• [Work item]: In the excerpt on protein sequence comparison, what has to be added before the title of each sequence entered into Clustal Omega?

• [Extract]:
Scroll even further down to find the “alignments” section, which provides the most detail available (Figure 3).
The score and E-value are re-stated here, but now you can see new information. This includes the “identities” section, which means “these two amino acids identical,” the “positives,” which can be read as “these two amino acids are different, but have similar chemistry,” and then gaps, which reflects any regions that are missing between the query and the subject sequences. In this case, the protein in question is human RIF1.
Is this Protein Found in a Different Species?
Knowing what we know now, this question is easy to answer. In Figure 2, the species name is a five-letter code following the gene name (i.e. HUMAN). If you see anything other than “HUMAN” in this space, you’ve answered your question.
To address specifically which species it is you’re looking at, scroll down to the view provided in Figure 3. The species name is provided on the second line in the “OS=” field.
Is this Protein Found Specifically in Mice? Again, How Similar is it?
Using our RIF1 example again, take Figure 2 and scroll down further to see if “mouse” is one of our options.
Yep, there it is. Notice the lower score though, so it’s not a perfect match. Let’s go see how imperfect it is…(Figure 5)
Showing the entire sequence would be silly, so we just take a look at the statistics here to see how similar it is. 70% identity is a pretty high degree of homology, and that increases to 80% if you consider side-chain chemistry similarity. These two proteins are highly homologous, but not identical.
Can I Find a Region of Sequence Novelty Between my Protein and a Group of Similar Proteins?
BLAST is a great tool for comparing one polypeptide chain to another, but it becomes unwieldy when you want to consider more than 2 sequences. In this case, use ClustalW, the most recent version of which is called Clustal Omega.
For the purposes of this example, I am using the first 120 amino acids of murine RIF1, with some small changes to illustrate how the program works. “Isoform 2” contains a series of point mutations in the first 10 residues, and “isoform 3” contains a 5 residue deletion from the C-terminus (Figure 6). Also, it is important to notice a small difference here when compared to BLAST. When you enter the sequences to align, you need to add a “>” followed by a title for your sequences. The program won’t run without it, and it doesn’t tell you this anywhere (Figure 6).
Upon clicking “submit,” the program simply lines the three sequences up, giving you an opportunity to quickly identify where the sequences are different. Take a look (Figure 7):
Here, you can very clearly see that isoform 3 and the wild-type sequence are conserved in the N-terminus. You also see that isoform 2 has the mutations. The program also suggests similarity, much like BLAST does. Serine (S) and threonine (T) have similar side chain chemistry, indicated by a “:”. Glycine (G) and lysine (K) do not, hence the blank. Further, isoform 2 and the wild type have similar C-termini. The gap present in isoform 3 is indicated by a “-“ in the sequence, allowing the alignment to stay oriented properly, but still emphasizing the lack of wild-type residue.
These examples only scratch the surface of what these two programs are capable of, but hopefully they provide a nice “on ramp” from which you can start exploring and finding creative ways to solve the actual problems you come across in your work.

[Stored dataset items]
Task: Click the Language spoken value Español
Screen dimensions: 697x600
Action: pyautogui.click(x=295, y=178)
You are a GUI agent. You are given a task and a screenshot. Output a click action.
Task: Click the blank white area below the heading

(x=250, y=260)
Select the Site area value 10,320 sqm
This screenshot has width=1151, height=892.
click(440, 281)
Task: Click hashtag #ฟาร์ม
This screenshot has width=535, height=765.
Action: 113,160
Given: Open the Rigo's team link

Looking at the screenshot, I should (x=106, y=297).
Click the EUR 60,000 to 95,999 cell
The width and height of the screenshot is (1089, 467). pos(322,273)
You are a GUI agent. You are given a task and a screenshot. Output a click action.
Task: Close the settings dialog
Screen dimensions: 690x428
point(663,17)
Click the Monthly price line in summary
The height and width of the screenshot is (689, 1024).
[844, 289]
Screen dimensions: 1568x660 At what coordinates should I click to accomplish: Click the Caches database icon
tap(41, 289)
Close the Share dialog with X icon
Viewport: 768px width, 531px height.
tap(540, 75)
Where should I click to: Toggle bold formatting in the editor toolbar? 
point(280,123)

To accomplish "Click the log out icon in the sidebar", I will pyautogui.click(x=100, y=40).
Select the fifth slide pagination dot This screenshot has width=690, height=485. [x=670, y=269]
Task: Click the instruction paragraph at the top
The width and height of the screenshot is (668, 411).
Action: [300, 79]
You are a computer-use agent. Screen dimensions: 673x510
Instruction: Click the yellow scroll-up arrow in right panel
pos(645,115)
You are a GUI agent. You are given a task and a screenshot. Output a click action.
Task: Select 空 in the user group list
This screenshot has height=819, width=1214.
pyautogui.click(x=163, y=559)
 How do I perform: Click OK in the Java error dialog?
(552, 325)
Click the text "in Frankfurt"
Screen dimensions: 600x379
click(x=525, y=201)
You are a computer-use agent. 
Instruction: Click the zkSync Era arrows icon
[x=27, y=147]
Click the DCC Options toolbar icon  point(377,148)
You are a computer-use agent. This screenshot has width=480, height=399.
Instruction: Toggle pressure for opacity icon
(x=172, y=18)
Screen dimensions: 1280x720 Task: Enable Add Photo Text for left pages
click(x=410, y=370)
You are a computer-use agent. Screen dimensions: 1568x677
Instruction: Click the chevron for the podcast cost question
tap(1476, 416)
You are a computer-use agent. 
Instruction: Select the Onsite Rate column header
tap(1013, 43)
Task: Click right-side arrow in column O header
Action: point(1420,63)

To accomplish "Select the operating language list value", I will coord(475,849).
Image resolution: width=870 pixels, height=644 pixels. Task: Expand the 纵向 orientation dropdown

• [Task output]: A ">" character.